**Given information:**

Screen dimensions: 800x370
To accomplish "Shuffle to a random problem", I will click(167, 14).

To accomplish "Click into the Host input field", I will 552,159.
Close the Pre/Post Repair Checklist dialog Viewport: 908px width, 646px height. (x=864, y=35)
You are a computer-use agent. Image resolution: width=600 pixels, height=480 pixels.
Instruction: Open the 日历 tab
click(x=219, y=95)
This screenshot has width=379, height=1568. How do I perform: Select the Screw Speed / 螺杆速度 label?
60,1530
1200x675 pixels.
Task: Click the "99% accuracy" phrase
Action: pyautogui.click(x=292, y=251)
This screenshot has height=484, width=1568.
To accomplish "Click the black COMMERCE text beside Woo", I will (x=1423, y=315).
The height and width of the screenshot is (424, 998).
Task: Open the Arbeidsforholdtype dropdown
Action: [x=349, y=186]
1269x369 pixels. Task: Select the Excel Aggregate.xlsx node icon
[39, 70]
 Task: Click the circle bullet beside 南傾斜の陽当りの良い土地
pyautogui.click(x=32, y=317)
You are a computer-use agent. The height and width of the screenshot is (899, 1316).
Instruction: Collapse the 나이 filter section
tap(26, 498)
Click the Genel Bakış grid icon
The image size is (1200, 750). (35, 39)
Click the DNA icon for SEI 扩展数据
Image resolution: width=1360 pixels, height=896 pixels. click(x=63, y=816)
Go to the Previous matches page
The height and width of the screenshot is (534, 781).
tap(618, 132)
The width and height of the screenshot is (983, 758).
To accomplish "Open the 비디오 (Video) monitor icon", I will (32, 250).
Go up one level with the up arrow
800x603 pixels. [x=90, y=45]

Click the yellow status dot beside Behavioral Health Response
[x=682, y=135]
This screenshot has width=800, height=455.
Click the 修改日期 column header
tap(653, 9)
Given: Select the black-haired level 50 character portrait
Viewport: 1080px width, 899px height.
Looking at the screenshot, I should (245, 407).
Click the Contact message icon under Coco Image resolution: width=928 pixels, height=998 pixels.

**What is being asked:** Write every record out again exactly.

**Finished exercise:**
Screen dimensions: 800x370
To accomplish "Shuffle to a random problem", I will click(167, 14).

To accomplish "Click into the Host input field", I will 552,159.
Close the Pre/Post Repair Checklist dialog Viewport: 908px width, 646px height. (x=864, y=35)
You are a computer-use agent. Image resolution: width=600 pixels, height=480 pixels.
Instruction: Open the 日历 tab
click(x=219, y=95)
This screenshot has width=379, height=1568. How do I perform: Select the Screw Speed / 螺杆速度 label?
60,1530
1200x675 pixels.
Task: Click the "99% accuracy" phrase
Action: pyautogui.click(x=292, y=251)
This screenshot has height=484, width=1568.
To accomplish "Click the black COMMERCE text beside Woo", I will (x=1423, y=315).
The height and width of the screenshot is (424, 998).
Task: Open the Arbeidsforholdtype dropdown
Action: [x=349, y=186]
1269x369 pixels. Task: Select the Excel Aggregate.xlsx node icon
[39, 70]
 Task: Click the circle bullet beside 南傾斜の陽当りの良い土地
pyautogui.click(x=32, y=317)
You are a computer-use agent. The height and width of the screenshot is (899, 1316).
Instruction: Collapse the 나이 filter section
tap(26, 498)
Click the Genel Bakış grid icon
The image size is (1200, 750). (35, 39)
Click the DNA icon for SEI 扩展数据
Image resolution: width=1360 pixels, height=896 pixels. click(x=63, y=816)
Go to the Previous matches page
The height and width of the screenshot is (534, 781).
tap(618, 132)
The width and height of the screenshot is (983, 758).
To accomplish "Open the 비디오 (Video) monitor icon", I will (32, 250).
Go up one level with the up arrow
800x603 pixels. [x=90, y=45]

Click the yellow status dot beside Behavioral Health Response
[x=682, y=135]
This screenshot has width=800, height=455.
Click the 修改日期 column header
tap(653, 9)
Given: Select the black-haired level 50 character portrait
Viewport: 1080px width, 899px height.
Looking at the screenshot, I should (245, 407).
Click the Contact message icon under Coco Image resolution: width=928 pixels, height=998 pixels.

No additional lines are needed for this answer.